Document passage section start
Addiction related claims Not addressed in the announcement. PIP is absorbing people with alcohol and drug dependency because treatment services are overstretched. PIP cannot incentivise recovery.

🔍 What the Research Says About Disabled People and Employment

A thematic review of the literature published by the Cabinet Office's Disability Unit in July 2025 examined over 75 research documents on disabled people's experience of employment in the UK. Its findings are relevant to understanding what "employment support" can and cannot achieve.

The review found that disabled people face barriers at every stage of employment, including during recruitment, applications, interviews, hiring, training, career progression, and retention. Negative perceptions from employers heavily influence whether disabled people are hired and whether reasonable adjustments are provided.

By far the most prominent theme in the evidence was systemic discrimination, the finding that barriers to work stem more from barriers in society than from individual impairments. These include inaccessible workplaces, inflexible working practices, employer attitudes, a lack of awareness among managers, and the difficulties of disclosing a health condition without facing negative consequences.

The review also found that disabled workers frequently reported a lack of career progression, few positive disabled role models in organisations, and inadequate equality and diversity training. Employment support programmes, however well designed, operate within these structural realities.

🏥 The Mental Health Services Background

A 2023 National Audit Office report on progress in improving mental health services in England found that while funding and workforce numbers had increased since 2016, many people still could not access services or faced lengthy waits. The report found that the COVID‑19 pandemic led to a large rise in mental health conditions particularly among young people and that demand would continue to significantly outstrip provision for the foreseeable future.

The Royal College of Psychiatrists has consistently called for improved funding, earlier intervention, and greater parity between mental and physical health services. Without those investments, the pressures on the benefits system that the Government is now seeking to address are likely to persist regardless of how employment support programmes are structured.
Document passage section end
Record extracts section start
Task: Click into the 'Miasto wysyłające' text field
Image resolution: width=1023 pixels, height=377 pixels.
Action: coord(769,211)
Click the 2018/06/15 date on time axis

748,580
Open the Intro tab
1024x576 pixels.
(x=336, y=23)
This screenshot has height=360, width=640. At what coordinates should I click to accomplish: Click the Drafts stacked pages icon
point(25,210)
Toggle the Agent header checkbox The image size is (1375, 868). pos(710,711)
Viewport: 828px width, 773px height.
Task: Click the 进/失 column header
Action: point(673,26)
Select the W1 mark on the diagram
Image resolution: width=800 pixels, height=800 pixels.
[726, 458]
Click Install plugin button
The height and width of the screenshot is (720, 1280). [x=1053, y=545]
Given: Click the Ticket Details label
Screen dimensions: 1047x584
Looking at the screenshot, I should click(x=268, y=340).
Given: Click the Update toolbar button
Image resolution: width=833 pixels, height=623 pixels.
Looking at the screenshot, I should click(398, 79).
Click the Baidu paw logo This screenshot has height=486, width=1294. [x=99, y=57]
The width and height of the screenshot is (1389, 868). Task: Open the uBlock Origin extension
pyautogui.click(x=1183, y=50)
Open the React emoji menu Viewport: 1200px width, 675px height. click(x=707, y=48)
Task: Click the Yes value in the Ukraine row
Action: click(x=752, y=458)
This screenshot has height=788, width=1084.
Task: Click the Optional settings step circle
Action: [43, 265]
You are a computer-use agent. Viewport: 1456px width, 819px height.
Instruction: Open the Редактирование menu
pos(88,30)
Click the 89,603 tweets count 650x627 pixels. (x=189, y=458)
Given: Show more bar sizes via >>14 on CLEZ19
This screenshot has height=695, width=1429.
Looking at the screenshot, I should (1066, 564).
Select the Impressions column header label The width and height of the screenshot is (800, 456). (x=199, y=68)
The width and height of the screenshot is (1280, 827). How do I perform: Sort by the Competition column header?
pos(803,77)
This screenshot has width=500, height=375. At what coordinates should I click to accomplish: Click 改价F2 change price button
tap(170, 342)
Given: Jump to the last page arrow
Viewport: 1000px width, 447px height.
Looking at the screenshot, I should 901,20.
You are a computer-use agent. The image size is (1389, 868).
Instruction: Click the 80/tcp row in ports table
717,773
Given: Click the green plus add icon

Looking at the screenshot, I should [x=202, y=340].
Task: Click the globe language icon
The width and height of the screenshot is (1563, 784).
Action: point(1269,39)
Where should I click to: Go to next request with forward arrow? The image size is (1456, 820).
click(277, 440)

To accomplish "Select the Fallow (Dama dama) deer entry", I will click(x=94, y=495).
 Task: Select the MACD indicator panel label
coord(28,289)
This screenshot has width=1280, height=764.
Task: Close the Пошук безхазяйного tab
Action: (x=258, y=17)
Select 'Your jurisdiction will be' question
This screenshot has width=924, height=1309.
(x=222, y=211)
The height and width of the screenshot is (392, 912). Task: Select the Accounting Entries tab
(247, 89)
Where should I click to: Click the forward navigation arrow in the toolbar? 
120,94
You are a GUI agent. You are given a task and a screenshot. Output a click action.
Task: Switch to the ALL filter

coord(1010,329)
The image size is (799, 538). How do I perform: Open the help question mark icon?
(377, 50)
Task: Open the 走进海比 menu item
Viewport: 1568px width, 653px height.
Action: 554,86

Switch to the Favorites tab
Record extracts section end
[To do]
1) Translate this sentence from the passage on disability, employment, and mental health services into Spanish: "The Royal College of Psychiatrists has consistently called for improved funding, earlier intervention, and greater parity between mental and physical health services."
2) Extend the passage on disability, employment, and mental health services, picking up right after its final sentence.
The dataset entries are separate material and have no connection to the passage on disability, employment, and mental health services.

[Expected outputs]
1) El Royal College of Psychiatrists ha pedido de forma constante una mejor financiación, una intervención más temprana y una mayor paridad entre los servicios de salud mental y los de salud física.

2)
🔎 The Bigger Picture

The Government's milestone reflects a genuine expansion of employment support provision. Placing dedicated advisers in Jobcentres and offering voluntary, personalised help to people with significant health conditions is a meaningful step.

But the wider context matters:

  • The labour market is tightening, not expanding, and job vacancies have fallen steadily since 2022
  • Mental health funding was previously ring fenced, and the removal of that protection over the 14 years of previous governments means the services was scaled back, leaving many people unable to access early intervention or treatment.
  • PIP caseloads grew substantially because mental health and addiction services became harder to access, not because eligibility criteria were too loose but due to under funding and lack of access
  • Mental health services remain overstretched, with demand continuing to outstrip provision
  • Universal Credit reforms from 6 April 2026 reduce the health related element for new claimants by over £200 per month compared to existing claimants
  • Structural barriers to disabled people's employment, employer attitudes, inaccessible workplaces, fluctuating conditions remain significant and are not addressed by employment support alone

Understanding the full picture is essential for assessing whether current reforms will genuinely improve outcomes for sick and disabled people, or whether they will simply change the route by which those people encounter difficulty.

AI Use: AI tools were used to support source discovery and to structure the article for clarity. All research, verification, drafting, and final editorial decisions are fully human led.